La tua vita personale è stata segnata da esperienze molto forti. Quanto di autobiografico c’è nei tuoi testi?
I racconti sono di pura invenzione narrativa, certo è che quello che è il mio vissuto ha potuto influire sulle storie o personaggi con qualche peculiarità veramente esistente.
Hai affrontato diagnosi complesse e sfide continue. La scrittura è stata una forma di resistenza o di rinascita?
E’ una forma di resistenza, una distrazione sul male del quotidiano.
Crescere nel Sudtirolo ti ha messo a contatto con tensioni identitarie importanti.

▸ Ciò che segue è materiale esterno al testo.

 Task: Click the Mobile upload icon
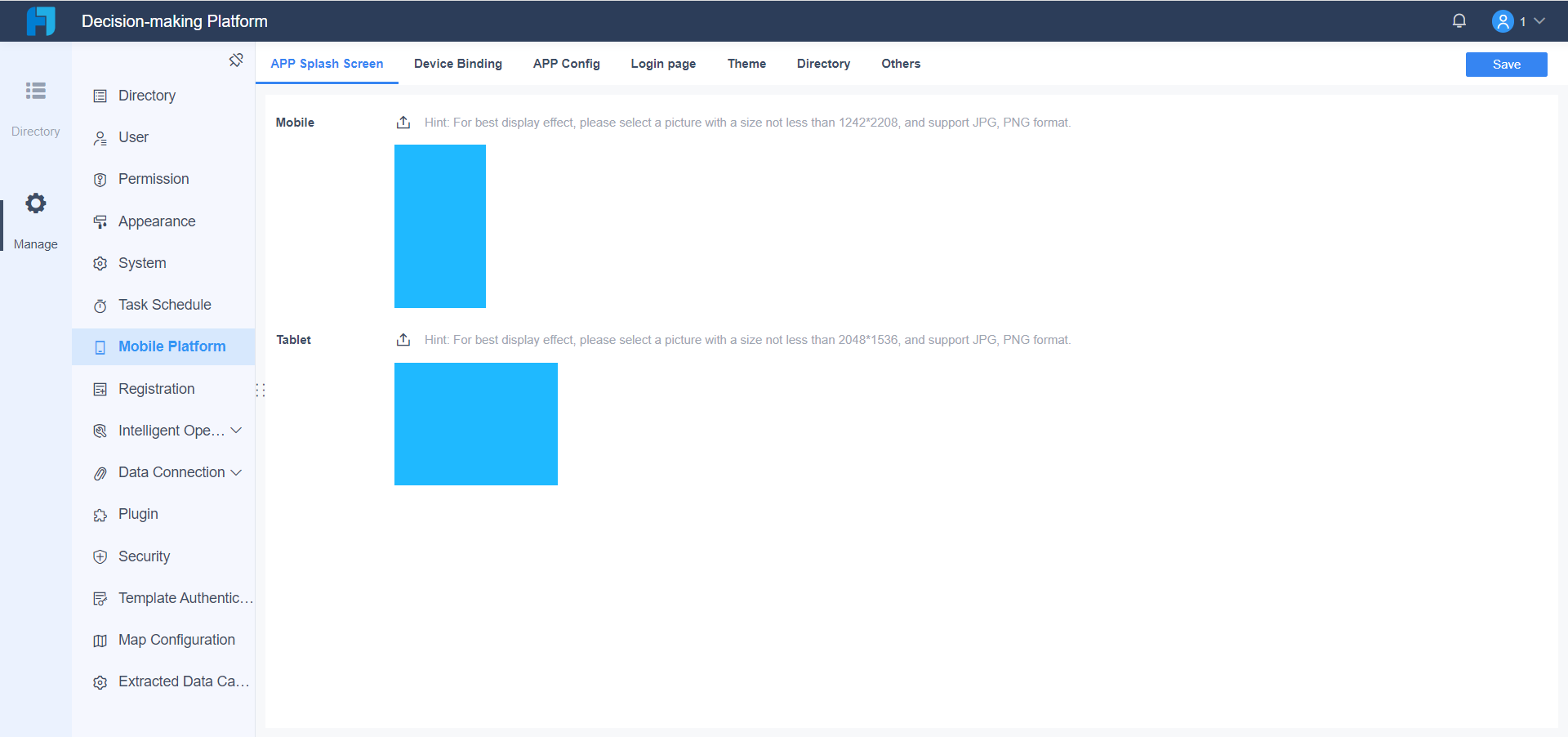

Questa dimensione “di confine” quanto ha influenzato il tuo modo di scrivere?
Io vivo a Verona ormai dal 2010, quindi le mie origini posso dire che non hanno influenzato il mio modo di scrivere.
Oggi vivi a Verona, che definisci “casa dell’anima”. In che modo questo luogo ha influenzato il tuo percorso creativo?
Sicuramente è una città piena di storia e costantemente presa d’assalto da gente proveniente da tutto il mondo, quindi fare una passeggiata in centro storico è una grande fonte d’ispirazione.